Please retype the records below exactly, from the first line down to and including the line with "Given: Click the debug".

*Data*
—————

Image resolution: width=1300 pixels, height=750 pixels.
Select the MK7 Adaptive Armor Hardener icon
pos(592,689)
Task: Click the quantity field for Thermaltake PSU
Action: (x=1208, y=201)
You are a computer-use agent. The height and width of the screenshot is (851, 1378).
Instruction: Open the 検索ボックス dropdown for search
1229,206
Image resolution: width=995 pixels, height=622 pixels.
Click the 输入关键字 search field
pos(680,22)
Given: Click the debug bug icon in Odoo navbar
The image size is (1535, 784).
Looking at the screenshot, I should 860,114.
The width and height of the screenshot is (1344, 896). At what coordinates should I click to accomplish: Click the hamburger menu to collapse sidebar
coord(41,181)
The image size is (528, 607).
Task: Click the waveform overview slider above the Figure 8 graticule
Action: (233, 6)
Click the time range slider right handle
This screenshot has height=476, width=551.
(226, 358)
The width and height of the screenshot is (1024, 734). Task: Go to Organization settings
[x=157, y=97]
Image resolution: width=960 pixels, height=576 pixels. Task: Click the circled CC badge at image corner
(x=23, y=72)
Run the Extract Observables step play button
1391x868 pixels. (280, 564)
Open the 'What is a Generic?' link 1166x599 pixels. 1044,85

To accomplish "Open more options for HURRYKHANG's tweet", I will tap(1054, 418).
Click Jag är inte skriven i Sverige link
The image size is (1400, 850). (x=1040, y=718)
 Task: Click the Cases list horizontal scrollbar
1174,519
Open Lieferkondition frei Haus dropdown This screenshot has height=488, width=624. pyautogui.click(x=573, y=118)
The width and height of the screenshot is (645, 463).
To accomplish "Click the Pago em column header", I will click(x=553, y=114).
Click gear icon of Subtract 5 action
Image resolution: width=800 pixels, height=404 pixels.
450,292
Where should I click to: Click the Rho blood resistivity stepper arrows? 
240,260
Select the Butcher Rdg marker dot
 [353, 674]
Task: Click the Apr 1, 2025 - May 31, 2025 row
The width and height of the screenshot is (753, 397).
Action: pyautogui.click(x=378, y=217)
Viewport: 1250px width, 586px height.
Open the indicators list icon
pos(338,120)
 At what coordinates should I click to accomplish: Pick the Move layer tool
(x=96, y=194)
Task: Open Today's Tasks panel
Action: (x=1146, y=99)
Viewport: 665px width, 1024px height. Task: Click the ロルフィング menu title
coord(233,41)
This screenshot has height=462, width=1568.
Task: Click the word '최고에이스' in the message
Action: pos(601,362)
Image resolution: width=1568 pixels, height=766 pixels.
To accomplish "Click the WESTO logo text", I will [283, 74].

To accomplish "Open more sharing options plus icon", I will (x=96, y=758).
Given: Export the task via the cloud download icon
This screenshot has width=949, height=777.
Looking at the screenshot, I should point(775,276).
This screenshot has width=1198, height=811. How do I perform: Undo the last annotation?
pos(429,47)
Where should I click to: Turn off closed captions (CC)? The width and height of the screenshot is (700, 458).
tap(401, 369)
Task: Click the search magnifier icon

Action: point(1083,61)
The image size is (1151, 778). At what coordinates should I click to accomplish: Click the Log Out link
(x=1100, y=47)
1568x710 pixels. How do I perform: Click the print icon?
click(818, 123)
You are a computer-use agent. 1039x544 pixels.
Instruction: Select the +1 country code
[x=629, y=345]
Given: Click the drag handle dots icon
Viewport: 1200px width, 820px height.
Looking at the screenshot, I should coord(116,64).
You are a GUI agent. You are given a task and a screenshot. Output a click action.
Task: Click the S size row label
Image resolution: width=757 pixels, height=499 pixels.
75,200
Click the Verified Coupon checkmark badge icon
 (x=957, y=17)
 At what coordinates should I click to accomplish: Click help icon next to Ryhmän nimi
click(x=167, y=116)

—————

*Reply to the task*
Image resolution: width=1300 pixels, height=750 pixels.
Select the MK7 Adaptive Armor Hardener icon
pos(592,689)
Task: Click the quantity field for Thermaltake PSU
Action: (x=1208, y=201)
You are a computer-use agent. The height and width of the screenshot is (851, 1378).
Instruction: Open the 検索ボックス dropdown for search
1229,206
Image resolution: width=995 pixels, height=622 pixels.
Click the 输入关键字 search field
pos(680,22)
Given: Click the debug bug icon in Odoo navbar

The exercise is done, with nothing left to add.